While it can be argued that Apple has the most loyal fans, the uncertainty around the global macroeconomic environment now means that there are heightened risks that demand could fade if the economy makes a turn for the worse. I think that the main risk for Apple right now both for the upside and the downside is how demand plays out in the near term. If demand holds up better than expected, we could see further upside in the stock price. However, if the recession scenario does occur and demand falls, there could be substantial downside to come.

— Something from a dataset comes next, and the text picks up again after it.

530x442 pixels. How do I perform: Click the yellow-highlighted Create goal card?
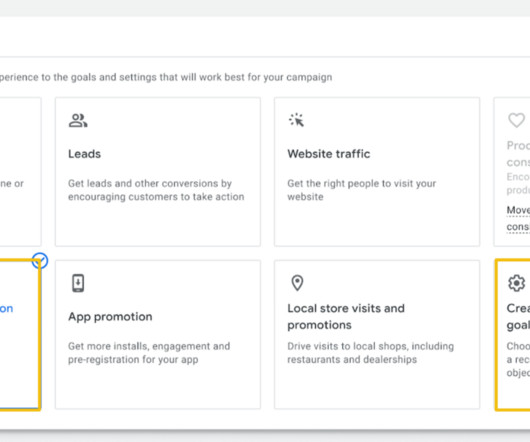click(513, 335)
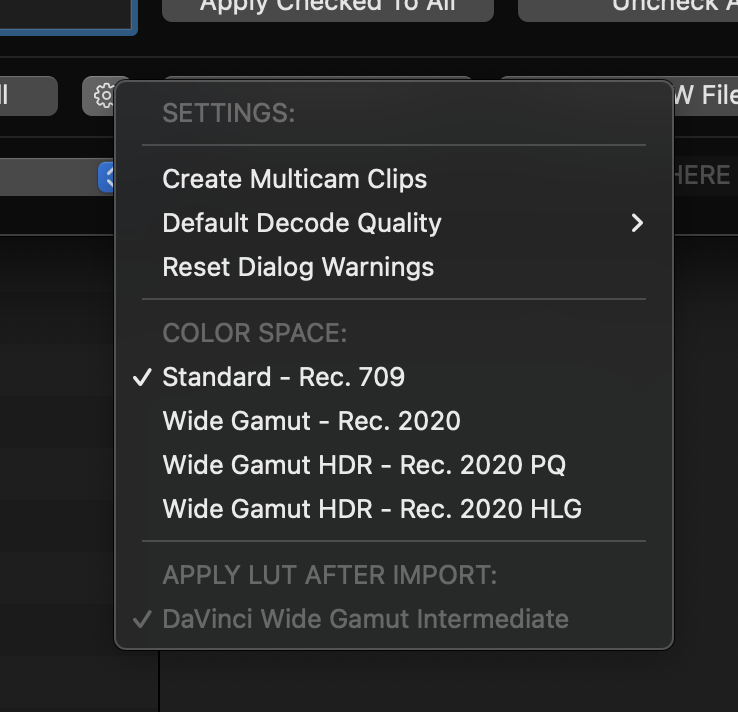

Market share loss in high-end smartphone markets

While Apple has one of the best competitive moats in the world, sometimes, the bigger they come, the harder they may fall. As such, I think it is crucial Apple maintains this competitive advantage. If Apple is unable to maintain its competitive advantage as an ecosystem leader, other high end smartphone players may take up market share and this will negatively affect share price.

Conclusion

Although Apple’s strong platform creates optionality longer term we see this as offset by a premium multiple and both macro and normalization risks to numbers heading into 2023. We believe there are better options for investors wishing to weather deteriorating elsewhere macro in our coverage.

I prefer to be on the sidelines with Apple at the current levels, and maintain my neutral rating. There are warning signs for the business appearing as Tim Cook has mentioned some pockets of weakness in the business in the 2Q22 call, supply side factors driving the revenue beat in 2Q22, and iPhone 14 and iPhone 14 plus models not being well received in the pre -order stage. That said, I continue to like Apple as a business for the long term with a great management running the show with best-in-class products and strong brand reputation. The premium valuation is not justified with the heightened risks that we are seeing going into 2023 with risks of weakening of consumer sentiment and potentially a recession. As such, I think that the market has not yet priced in these risks for Apple. My 1 year target price for Apple is $128, implying 17% downside from current levels.